Research Article| Volume 190, ISSUE 1, P187-193, January 2007

Circulating oxidized low-density lipoprotein is associated with echolucent plaques in the femoral artery independently of hsCRP in 61-year-old men



      The aim of the study was to test the hypothesis that circulating markers of inflammation (high-sensitive C-reactive protein, hsCRP) and oxidative modification of lipids (oxidized low-density lipoprotein, oxLDL) were associated with the occurrence of echolucent rather than echogenic femoral artery plaques in a cross-sectional population based cohort of 513, 61-year-old men.

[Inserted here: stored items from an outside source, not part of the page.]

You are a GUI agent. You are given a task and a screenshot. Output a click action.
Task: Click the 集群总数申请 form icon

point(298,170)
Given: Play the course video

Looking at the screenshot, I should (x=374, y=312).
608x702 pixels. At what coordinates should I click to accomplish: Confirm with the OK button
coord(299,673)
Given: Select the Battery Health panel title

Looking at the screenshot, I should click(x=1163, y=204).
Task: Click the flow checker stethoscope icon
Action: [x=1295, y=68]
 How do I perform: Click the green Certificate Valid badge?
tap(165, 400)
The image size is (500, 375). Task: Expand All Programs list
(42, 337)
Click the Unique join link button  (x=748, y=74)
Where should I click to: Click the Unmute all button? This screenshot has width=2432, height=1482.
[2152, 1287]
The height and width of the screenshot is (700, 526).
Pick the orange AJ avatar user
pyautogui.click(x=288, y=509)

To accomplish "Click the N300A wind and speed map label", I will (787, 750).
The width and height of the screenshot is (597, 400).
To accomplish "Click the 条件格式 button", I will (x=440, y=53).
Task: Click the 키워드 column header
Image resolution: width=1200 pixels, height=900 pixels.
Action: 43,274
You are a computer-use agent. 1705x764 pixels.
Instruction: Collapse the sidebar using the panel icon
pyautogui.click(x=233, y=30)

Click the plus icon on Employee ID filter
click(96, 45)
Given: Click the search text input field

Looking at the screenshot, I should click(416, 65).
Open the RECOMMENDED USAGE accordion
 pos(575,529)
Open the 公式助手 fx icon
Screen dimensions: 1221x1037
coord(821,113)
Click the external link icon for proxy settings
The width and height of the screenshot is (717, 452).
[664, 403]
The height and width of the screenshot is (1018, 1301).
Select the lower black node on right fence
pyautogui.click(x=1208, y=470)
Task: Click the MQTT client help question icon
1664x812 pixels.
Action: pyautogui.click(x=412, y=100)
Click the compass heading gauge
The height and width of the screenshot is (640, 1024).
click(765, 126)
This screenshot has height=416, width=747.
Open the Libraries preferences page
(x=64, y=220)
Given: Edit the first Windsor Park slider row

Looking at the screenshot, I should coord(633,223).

      The relationships between circulating oxLDL, hsCRP and the occurrence of echolucent plaques in the femoral artery have not previously been investigated.


      The levels of circulating oxLDL and hsCRP were determined in plasma by ELISA. Plaque occurrence, size and echogenicity were measured by B-mode ultrasound in the right femoral artery. Assessment of plaque echogenicity was based on the classification (grades 1–4) proposed by Gray-Weale et al.


      A higher frequency of echolucent femoral plaques was observed in subjects with the metabolic syndrome and current smokers (p = 0.01 and p < 0.001, respectively) as well as with increasing levels of oxLDL and hsCRP (p = 0.002 and p = 0.005, respectively). In a multiple logistic regression analysis oxLDL and current smokers turned out to be independent associated with the presence of echolucent femoral artery plaques.


      The results of the present study support our hypothesis that circulating oxLDL is a marker of an unstable echolucent plaque phenotype in the femoral artery in man.